Também curioso foi o fato de que Hatoum reescreveu todas as crônicas antes de publicá-las – possivelmente uma tentativa de driblar o efêmero. O autor já estava distanciado algum tempo do momento em que escreveu e, na maioria dos casos, mais tempo ainda daquilo que estava sendo narrado. E a memória, como em toda a sua obra abertamente ficcional, também é peça fundamental na crônica de Hatoum.
Histórias acontecem com tudo mundo, mas nem todos tiveram oportunidade de estar em tantos lugares quanto Hatoum, vivenciando culturas e particularidades inspiradoras para a sua prosa. Suas crônicas passam por Manaus, Brasília, São Paulo, Salvador, Paris, Barcelona, Buenos Aires, Berkeley/EUA, Iowa City/EUA, New Orleans, Toronto, Olinda, Recife, Belém, Lisboa, Boston, Caiena/Guiana Francesa, Porto Alegre, Turim, Dijon/França, Maringá, Cidade do México, e ainda outras menores, como Águas da Prata/SP e Alumínio/SP, além de falar com conhecimento de causa sobre São Luís e Santos.
Se as milhas do cronista impressionam, outro não é o efeito de sua bagagem literária, salpicada aqui e ali durante as suas crônicas, e sem sinais de pedantismo. Flaubert, Faulkner, García Márquez, Drummond, Marcel Schwob, Baudelaire, Stendhal, Joyce, Bandeira, Borges, R. L. Stevenson, Italo Svevo, Mário de Andrade, Nicolas Behr, Augusto Roa Bastos, Kafka, João Cabral de Melo Neto, Machado de Assis, Euclides da Cunha, Graciliano Ramos, Eça de Queirós, Roberto Arlt, Guimarães Rosa, Joseph Conrad, Coelho Neto, José Lezama Lima, Nietzsche, Italo Calvino, Ernesto Ferrero, Appolinaire, Zola, Samuel Beckett, Hector Bianciotti, Jaime Dobles de Altamr, Nabokov e possivelmente outros aparecem em algum momento de suas 96 crônicas, fazendo links que estimulam a pesquisa de algum leitor bem disposto.
Também é digna de nota a melancolia de Hatoum, ultimamente bastante desvalorizada no gênero, mas que tem origem no próprio Machado e seu êxtase em Rubem Braga, o próprio sinônimo de crônica.
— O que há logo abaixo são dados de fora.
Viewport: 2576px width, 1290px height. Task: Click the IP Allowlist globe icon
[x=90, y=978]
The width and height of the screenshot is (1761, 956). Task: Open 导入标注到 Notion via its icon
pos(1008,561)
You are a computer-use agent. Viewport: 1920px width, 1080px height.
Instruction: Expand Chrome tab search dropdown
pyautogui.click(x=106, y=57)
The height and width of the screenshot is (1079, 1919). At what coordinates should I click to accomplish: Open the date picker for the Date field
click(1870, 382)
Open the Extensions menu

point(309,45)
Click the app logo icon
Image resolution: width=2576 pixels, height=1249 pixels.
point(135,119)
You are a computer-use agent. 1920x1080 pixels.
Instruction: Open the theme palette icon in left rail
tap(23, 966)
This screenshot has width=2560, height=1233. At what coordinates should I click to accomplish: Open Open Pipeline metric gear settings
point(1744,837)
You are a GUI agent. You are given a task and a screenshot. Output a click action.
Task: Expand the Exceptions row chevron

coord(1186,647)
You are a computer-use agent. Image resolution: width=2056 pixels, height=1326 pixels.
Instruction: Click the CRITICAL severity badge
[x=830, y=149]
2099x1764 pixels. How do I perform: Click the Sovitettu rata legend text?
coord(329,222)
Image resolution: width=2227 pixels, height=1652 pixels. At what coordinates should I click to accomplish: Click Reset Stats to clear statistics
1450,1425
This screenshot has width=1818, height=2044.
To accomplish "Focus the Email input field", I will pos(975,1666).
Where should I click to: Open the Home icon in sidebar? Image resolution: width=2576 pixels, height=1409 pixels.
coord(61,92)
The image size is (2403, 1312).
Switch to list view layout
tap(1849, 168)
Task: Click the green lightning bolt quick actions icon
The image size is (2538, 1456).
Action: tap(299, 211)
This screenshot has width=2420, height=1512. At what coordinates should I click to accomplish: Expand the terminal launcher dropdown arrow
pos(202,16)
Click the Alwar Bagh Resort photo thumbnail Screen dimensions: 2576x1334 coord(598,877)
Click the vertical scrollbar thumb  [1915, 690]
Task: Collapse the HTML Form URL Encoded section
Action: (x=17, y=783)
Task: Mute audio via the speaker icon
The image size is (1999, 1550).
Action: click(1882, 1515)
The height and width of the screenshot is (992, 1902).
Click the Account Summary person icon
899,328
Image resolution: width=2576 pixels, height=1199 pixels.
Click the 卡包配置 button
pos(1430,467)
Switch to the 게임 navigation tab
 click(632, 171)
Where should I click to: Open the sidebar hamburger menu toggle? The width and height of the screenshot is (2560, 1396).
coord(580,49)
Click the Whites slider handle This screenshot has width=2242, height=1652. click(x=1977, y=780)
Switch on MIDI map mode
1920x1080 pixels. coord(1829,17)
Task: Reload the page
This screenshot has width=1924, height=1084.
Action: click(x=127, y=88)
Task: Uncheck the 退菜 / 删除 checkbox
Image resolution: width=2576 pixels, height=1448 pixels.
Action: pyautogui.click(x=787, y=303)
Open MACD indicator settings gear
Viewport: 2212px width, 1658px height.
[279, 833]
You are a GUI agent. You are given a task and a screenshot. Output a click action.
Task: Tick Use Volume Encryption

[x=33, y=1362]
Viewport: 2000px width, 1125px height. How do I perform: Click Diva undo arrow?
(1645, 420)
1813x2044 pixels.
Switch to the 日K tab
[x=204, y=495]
É a visão de um mundo desencantado em que Hatoum, arquiteto de formação, percebe a feiúra e o mau gosto tomando conta de todos os espaços urbanos. O pessimismo toma conta também de sua visão política, ao mesmo tempo em que lhe proporciona momentos de profeta, como a crônica em que visualiza, com um ano de antecedência, a população nas ruas cobrando a dignidade roubada pelos gastos com a Copa do Mundo. Embora a justiça de sua indignação seja inquestionável na maioria parte dos casos, há aqui e ali algumas frases contundentes que resvalam no exagero. Apesar disso, em muitas vezes a crônica de Hatoum é um bom meio de se sentir vingado diante dos dissabores que enfrentamos.
Essa descrença de Hatoum também faz com que prefira as pessoas comuns, geralmente vítimas do mesmo sistema em que já não acredita e não sabe onde vai parar. Também é da própria crônica dar voz aos personagens triviais do cotidiano. Hatoum os observa, percebe a dureza da vida que levam, trava diálogos com eles (reais ou não) e de certa forma parece depositar nessas mesmas pessoas a esperança que ainda tem.
Muitas vezes, o cronista atrai o leitor para um determinada tema apenas com o objetivo de conduzi-lo até outro, característica tão própria do velho Braga. São bonitas também as crônicas que envolvem Manaus, um mundo que precisa ser descoberto. Nas crônicas que descreve aspectos da natureza tem-se inclusive a impressão de que hoje em dia apenas na Amazônia ainda é possível ser Rubem Braga.
É um grande livro de crônicas, enfim. Um cronista tardio, mas que conhece os macetes do gênero, sendo o principal deles justamente a espreita. E talvez também a solidão.